Over the course of the coronavirus pandemic, hospitalizations have spiked each January, after the holidays. This year, “transmission rates [for respiratory illnesses] have been much higher than they have been in the past,” said Sean O’Donnell, the county’s public health emergency preparedness manager.

While hospital visits are at 48% compared with the levels at this time last year, there’s still a potential to see a surge in the coming weeks, thanks to the holiday season and people congregating, he said during a media briefing Wednesday.

The county’s COVID-19 dashboard shows 70% of the county’s inpatient hospital beds were occupied, as of Dec. 26; a year prior, that data point stood at 68.4%. Similarly, 70.4% of the county’s intensive care beds are in use, according to the county’s COVID-19 dashboard; a year prior, that data point stood at 74.6%.

O’Donnell and other health officials said, however, that despite there being additional hospital capacity, those facilities are suffering from staff shortages — which are pronounced when there are surges that last weeks.

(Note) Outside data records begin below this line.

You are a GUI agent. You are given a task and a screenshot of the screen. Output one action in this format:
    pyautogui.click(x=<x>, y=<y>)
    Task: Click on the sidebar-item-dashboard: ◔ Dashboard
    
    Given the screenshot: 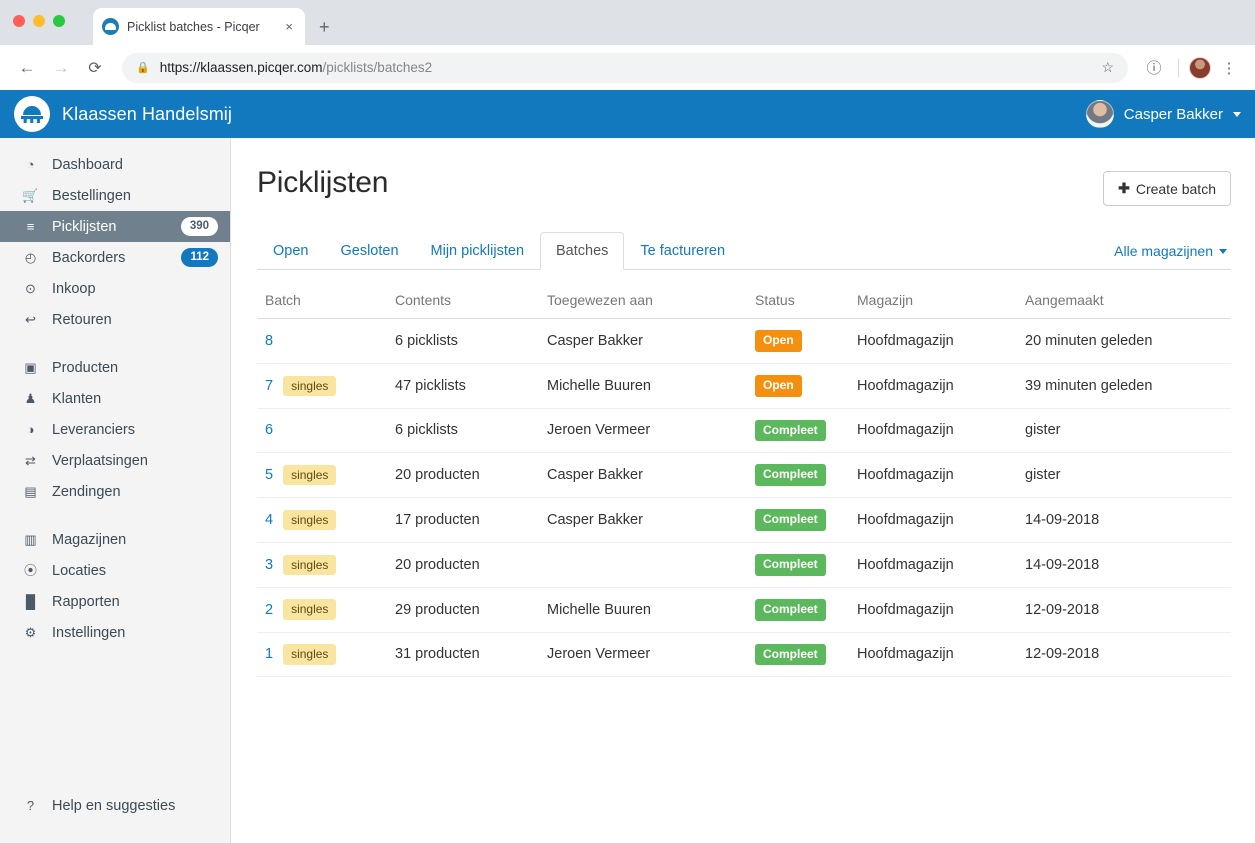 What is the action you would take?
    pyautogui.click(x=115, y=164)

When that happens, patients spend more time in the care of emergency medical technicians and in ambulances, and not in hospitals, O’Donnell said. And that means it can take longer for those patients to get care, and for ambulances and personnel to get back into the field, he said.


“We are concerned that at this point, it’s not that we’re running out of hospital resources, it’s that it’s taking longer for patients to get into them,” O’Donnell said.

Earlier this month, Kisha Davis, the county’s health officer, and other Department of Health and Human Services officials issued an advisory that recommended mask wearing in congregate settings. They also urged residents to be up to date on their COVID booster and flu shots, and asked county residents to test for COVID and isolate if they experience symptoms, whether they are from COVID, the flu or other illnesses.

Even though the flu and RSV (respiratory syncytial virus) are more prevalent this year, COVID is still far more deadly, O’Donnell said. There were 32 COVID deaths in Montgomery County in December, he said. There have been 21 deaths due to influenza across all of Maryland this season, he added.


James Bridgers, a senior official who served as acting health officer before Davis began work earlier this month, said that he and colleagues continue to talk about the current public health landscape with hospitals, congregate settings and correctional facilities. Issues include hospital capacity and making sure staff are up to date on vaccines, Bridgers said.

Hospitals might not be overflowing with patients, but the situation is serious, he added.

“When you think about … when does it become alarming? It’s alarming now,” Bridgers said. “We’ve had conversations with our county executive who raised some concerns … [as we] anticipate a post-holiday surge. So we began this planning early on in the month and increasing those conversations.”


Ultimately, officials recommend currently mask wearing and other precautions—including hand washing, COVID testing, and other measures—because of the level of hospitalizations.